■ **WRITTEN INSTRUCTION**
Extract the part that opens with the line containing "You are a computer-use" and closes with the line containing "pyautogui.click(x=1387, y=86)", copying those rows verbatim. Omit the pictures from your answer.

■ **RECORDS FOR THE EXERCISE**
==*==
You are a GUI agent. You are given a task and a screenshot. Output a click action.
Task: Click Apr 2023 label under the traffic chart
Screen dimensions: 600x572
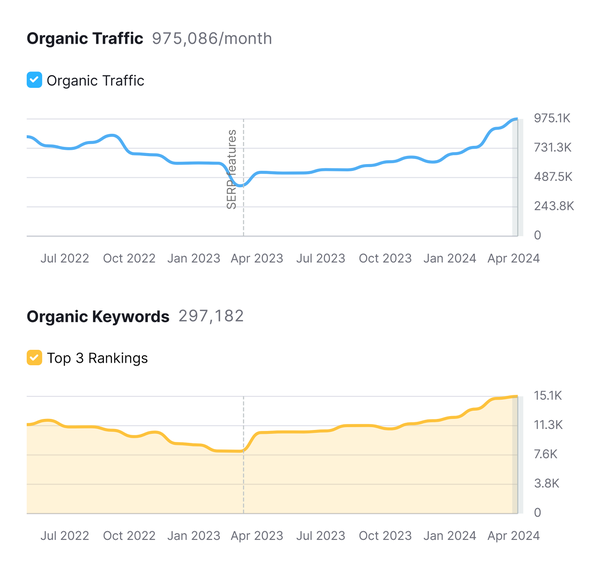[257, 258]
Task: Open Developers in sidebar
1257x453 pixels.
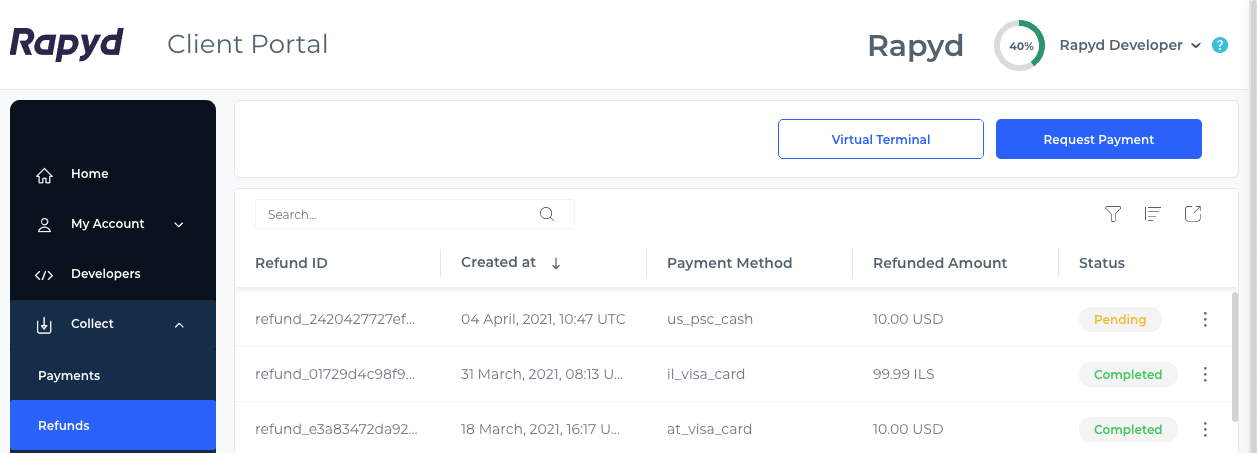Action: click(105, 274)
==*==
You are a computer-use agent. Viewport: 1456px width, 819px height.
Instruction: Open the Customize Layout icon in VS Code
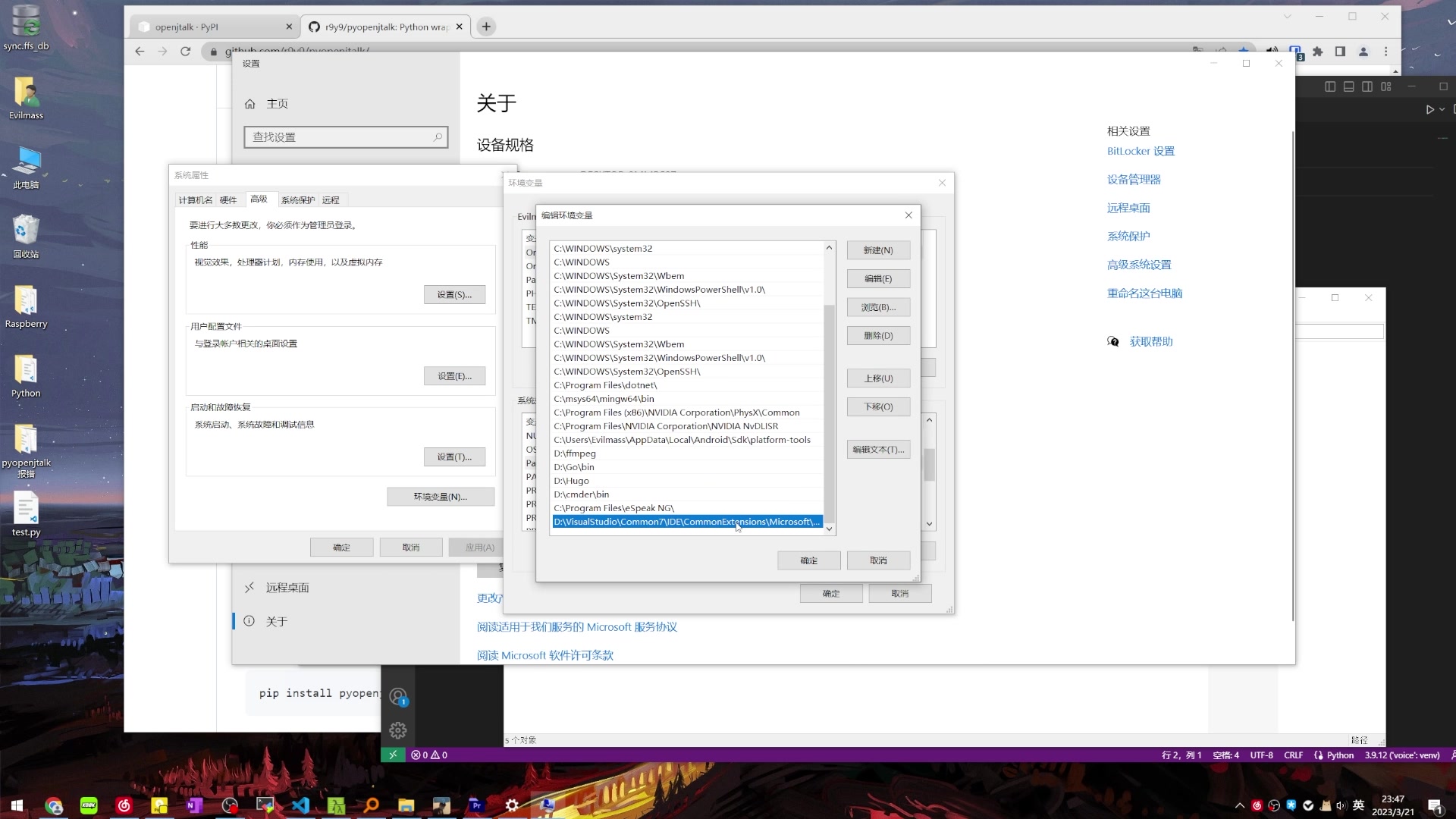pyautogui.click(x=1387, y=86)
==*==
■ **TASK RESPONSE**
You are a computer-use agent. Viewport: 1456px width, 819px height.
Instruction: Open the Customize Layout icon in VS Code
pyautogui.click(x=1387, y=86)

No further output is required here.